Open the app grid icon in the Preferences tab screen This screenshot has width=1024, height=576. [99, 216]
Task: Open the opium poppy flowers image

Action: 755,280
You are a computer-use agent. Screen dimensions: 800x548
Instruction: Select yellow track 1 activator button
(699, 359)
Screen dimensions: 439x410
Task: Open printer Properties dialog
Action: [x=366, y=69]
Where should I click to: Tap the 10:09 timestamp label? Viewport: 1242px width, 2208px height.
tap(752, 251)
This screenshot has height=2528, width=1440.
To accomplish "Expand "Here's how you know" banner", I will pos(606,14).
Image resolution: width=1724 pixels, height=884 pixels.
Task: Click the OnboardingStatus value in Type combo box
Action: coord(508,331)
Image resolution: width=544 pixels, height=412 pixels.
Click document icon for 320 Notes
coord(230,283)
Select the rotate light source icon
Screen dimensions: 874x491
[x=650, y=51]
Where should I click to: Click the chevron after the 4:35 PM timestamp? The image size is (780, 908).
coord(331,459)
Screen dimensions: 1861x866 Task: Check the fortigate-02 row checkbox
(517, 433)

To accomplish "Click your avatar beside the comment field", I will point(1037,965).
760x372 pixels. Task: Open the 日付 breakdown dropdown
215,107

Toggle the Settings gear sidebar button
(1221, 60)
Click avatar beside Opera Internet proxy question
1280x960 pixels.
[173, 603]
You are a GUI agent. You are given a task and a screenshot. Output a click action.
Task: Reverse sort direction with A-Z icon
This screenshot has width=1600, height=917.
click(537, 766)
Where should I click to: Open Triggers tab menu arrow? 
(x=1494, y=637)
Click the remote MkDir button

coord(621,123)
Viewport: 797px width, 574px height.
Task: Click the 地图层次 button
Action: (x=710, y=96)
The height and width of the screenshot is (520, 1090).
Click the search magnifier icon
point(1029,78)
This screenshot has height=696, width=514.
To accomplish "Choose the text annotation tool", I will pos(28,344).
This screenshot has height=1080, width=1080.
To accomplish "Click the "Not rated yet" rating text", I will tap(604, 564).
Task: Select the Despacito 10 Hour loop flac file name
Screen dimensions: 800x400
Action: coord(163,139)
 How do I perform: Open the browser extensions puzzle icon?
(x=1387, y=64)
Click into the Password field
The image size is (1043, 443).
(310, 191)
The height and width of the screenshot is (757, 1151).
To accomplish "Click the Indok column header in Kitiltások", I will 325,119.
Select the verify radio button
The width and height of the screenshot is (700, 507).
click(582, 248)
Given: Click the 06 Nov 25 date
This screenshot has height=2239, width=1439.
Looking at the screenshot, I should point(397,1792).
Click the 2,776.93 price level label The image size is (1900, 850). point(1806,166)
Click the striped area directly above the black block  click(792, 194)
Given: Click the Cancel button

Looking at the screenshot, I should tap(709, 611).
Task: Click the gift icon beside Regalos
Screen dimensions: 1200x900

********

▸ **WHAT TO WORK ON**
In the listing above, find the line with "Where should I click to: Tap" and the line with "Image resolution: width=544". Output those two lines and every line between them, exactly as written.

▸ **SOLVED PROBLEM**
Where should I click to: Tap the 10:09 timestamp label? Viewport: 1242px width, 2208px height.
tap(752, 251)
This screenshot has height=2528, width=1440.
To accomplish "Expand "Here's how you know" banner", I will pos(606,14).
Image resolution: width=1724 pixels, height=884 pixels.
Task: Click the OnboardingStatus value in Type combo box
Action: coord(508,331)
Image resolution: width=544 pixels, height=412 pixels.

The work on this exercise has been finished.